Naivety TV

by Brian Dean
Originally printed in the Idler

 

News TV - 101


Naive Question: Is school education a good thing?
Foolish Answer: Yes. It’s producing exactly what society needs: economically frightened clones ready to slot straight into low-paid menial jobs.

Naive Question: Do we have to be tough on crime?
Foolish Answer: Without crime there’d be no need for police, lawyers, courts or prisons. That would mean mass unemployment and the end of society as we know it. The “tough on crime” policy is okay as long as it doesn’t reduce crime.

Naive Question: Does advertising make any sense?
Foolish Answer: The huge number of car commercials on TV makes no sense at all. How can the UK market for new cars be big enough to justify that amount of advertising? It’s not as if everyone can afford a new car – most people have trouble paying their electricity bills. The saturation advertising for Amoy noodles is similarly puzzling.

Naive Question: Is the “free market” a good thing?
Foolish Answer: Many people claim the existing system is not a “free market” but “Monopoly Capitalism” based on protection rackets (eg land ownership) and usury (eg banking). This apparently goes back to the Bronze Age, when spear-wielding thugs extracted rent from peaceful settlements. These ancient thugs were the first land “owners” (and the first land “lords”, barons and kings). The people they exploited and turned into slaves were the true wealth creators – they grew the food, raised the livestock, made the tools and built the dwellings.

Naive Question: Why do adherents of the “free market” support the BBC?
Foolish Answer: The market can be trusted to provide our water, food, transport, electricity, gas, communications and refuse disposal, but it can’t be trusted to provide our television programmes. We need the BBC for that.

§ §

__Set exercise 1__.
Do the following statements agree with the Naivety TV piece? Answer each with yes or no and quote the words from the text that decide it.
(a) The text calls the number of car commercials on TV senseless.
(b) According to the text, the first land owners were peaceful settlers.
(c) The text says the BBC is needed to provide television programmes.

__Listing__.
§ §

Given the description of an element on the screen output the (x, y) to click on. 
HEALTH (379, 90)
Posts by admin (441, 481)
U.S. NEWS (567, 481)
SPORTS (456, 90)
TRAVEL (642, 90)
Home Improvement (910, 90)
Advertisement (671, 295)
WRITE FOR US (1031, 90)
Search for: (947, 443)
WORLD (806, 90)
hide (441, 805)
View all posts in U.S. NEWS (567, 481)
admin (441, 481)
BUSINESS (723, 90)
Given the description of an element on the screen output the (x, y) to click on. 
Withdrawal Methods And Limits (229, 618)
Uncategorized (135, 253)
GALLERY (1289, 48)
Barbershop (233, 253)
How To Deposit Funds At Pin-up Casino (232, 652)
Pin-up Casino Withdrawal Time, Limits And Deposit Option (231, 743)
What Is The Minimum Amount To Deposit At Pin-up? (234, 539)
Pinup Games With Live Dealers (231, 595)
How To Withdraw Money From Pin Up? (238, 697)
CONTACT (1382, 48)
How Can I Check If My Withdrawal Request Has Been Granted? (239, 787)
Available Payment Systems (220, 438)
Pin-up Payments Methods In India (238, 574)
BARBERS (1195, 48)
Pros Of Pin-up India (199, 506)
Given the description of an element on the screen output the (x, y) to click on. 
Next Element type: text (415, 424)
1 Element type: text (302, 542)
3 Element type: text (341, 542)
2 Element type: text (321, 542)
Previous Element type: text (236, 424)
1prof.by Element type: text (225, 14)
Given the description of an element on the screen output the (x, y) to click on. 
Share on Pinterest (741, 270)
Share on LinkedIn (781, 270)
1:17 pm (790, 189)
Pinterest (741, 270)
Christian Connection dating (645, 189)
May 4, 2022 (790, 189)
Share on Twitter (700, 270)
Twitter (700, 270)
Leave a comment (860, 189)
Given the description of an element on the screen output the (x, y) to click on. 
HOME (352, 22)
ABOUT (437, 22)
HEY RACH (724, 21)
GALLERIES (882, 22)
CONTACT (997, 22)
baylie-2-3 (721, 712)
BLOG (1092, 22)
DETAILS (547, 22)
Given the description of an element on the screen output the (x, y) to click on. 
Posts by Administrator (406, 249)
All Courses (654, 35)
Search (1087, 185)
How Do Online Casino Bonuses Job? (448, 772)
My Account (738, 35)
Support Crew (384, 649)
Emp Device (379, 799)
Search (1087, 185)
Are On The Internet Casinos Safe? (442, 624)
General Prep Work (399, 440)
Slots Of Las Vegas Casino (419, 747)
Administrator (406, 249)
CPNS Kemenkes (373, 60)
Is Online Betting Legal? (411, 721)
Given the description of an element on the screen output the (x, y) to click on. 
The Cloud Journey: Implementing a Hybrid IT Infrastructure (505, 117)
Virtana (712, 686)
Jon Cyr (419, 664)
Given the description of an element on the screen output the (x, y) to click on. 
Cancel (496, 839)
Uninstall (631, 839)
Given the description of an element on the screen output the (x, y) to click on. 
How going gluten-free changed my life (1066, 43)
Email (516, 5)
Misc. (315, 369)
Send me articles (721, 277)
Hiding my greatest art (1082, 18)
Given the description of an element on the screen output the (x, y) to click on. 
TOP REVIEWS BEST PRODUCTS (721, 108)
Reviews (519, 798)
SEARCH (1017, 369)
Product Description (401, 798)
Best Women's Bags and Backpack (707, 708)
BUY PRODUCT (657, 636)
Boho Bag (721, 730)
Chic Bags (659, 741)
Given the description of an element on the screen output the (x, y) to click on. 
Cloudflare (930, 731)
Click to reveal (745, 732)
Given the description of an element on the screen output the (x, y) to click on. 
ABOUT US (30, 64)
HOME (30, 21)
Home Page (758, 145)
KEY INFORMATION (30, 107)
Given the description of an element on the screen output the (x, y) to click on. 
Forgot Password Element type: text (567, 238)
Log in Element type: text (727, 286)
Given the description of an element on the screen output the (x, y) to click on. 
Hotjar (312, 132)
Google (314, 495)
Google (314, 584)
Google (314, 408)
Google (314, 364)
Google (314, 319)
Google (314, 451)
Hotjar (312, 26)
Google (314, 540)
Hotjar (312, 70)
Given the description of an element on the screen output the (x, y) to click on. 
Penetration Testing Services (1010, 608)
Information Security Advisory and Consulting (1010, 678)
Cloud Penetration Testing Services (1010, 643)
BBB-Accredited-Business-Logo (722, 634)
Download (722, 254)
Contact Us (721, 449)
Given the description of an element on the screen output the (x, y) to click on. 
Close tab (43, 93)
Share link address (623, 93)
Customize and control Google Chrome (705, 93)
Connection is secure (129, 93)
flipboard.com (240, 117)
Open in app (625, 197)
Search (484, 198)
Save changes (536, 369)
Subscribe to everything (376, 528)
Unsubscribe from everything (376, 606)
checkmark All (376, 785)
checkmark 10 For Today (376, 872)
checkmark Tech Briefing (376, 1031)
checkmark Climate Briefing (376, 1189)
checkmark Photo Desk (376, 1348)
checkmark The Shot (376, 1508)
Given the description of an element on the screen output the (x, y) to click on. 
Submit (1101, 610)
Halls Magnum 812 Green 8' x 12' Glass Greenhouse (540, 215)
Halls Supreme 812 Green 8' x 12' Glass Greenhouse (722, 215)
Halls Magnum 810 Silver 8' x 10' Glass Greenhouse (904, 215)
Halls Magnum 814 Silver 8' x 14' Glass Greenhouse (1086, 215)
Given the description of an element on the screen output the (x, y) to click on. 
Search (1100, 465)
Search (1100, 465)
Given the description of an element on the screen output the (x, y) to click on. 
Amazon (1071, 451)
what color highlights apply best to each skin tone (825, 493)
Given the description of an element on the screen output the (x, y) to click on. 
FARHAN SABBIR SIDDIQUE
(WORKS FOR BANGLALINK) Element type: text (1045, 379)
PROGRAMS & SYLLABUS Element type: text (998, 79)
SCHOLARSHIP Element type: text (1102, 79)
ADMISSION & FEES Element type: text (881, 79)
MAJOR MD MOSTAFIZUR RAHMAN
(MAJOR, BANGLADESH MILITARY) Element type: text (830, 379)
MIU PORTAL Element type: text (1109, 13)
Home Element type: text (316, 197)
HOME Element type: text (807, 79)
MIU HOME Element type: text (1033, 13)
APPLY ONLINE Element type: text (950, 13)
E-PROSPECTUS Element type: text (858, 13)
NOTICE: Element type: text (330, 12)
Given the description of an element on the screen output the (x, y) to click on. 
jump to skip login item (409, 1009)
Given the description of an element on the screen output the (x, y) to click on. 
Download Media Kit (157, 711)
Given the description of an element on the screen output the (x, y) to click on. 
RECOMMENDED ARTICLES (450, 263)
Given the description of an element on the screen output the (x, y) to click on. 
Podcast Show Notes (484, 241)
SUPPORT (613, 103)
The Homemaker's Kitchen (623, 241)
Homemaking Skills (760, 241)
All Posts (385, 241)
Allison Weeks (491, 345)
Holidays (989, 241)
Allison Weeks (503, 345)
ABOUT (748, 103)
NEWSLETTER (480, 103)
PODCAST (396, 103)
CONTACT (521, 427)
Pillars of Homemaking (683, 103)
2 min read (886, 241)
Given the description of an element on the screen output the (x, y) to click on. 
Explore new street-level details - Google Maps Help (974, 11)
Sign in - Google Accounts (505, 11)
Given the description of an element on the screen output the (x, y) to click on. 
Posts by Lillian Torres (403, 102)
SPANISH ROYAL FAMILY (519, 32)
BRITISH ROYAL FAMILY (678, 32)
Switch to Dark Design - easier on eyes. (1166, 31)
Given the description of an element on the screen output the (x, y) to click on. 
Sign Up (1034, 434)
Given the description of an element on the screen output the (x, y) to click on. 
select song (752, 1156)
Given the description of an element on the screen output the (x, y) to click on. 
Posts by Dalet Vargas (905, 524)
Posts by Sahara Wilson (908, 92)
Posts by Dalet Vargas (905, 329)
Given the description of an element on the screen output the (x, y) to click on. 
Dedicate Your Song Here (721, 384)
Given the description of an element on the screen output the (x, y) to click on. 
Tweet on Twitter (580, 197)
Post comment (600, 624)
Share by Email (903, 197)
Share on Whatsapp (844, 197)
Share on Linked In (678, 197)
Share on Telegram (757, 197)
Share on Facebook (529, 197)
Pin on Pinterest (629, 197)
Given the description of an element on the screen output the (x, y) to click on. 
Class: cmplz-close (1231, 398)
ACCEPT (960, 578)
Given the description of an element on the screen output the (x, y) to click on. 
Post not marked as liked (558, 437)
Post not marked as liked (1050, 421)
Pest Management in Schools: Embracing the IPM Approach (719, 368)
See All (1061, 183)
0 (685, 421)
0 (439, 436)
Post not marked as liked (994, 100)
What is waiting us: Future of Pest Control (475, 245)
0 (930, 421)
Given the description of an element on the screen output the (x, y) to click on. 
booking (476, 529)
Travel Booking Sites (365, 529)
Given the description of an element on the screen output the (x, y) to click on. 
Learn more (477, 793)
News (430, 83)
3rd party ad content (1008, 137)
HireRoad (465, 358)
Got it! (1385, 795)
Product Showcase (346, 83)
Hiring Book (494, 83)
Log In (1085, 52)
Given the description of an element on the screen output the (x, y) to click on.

§ §

__Set exercise 2__. Pull out every line of the records that contains the word "Halls".

__Complete output 1__.
(a) Yes: "The huge number of car commercials on TV makes no sense at all."
(b) No: "These ancient thugs were the first land “owners”"
(c) Yes: "We need the BBC for that."

__Complete output 2__.
Halls Magnum 812 Green 8' x 12' Glass Greenhouse (540, 215)
Halls Supreme 812 Green 8' x 12' Glass Greenhouse (722, 215)
Halls Magnum 810 Silver 8' x 10' Glass Greenhouse (904, 215)
Halls Magnum 814 Silver 8' x 14' Glass Greenhouse (1086, 215)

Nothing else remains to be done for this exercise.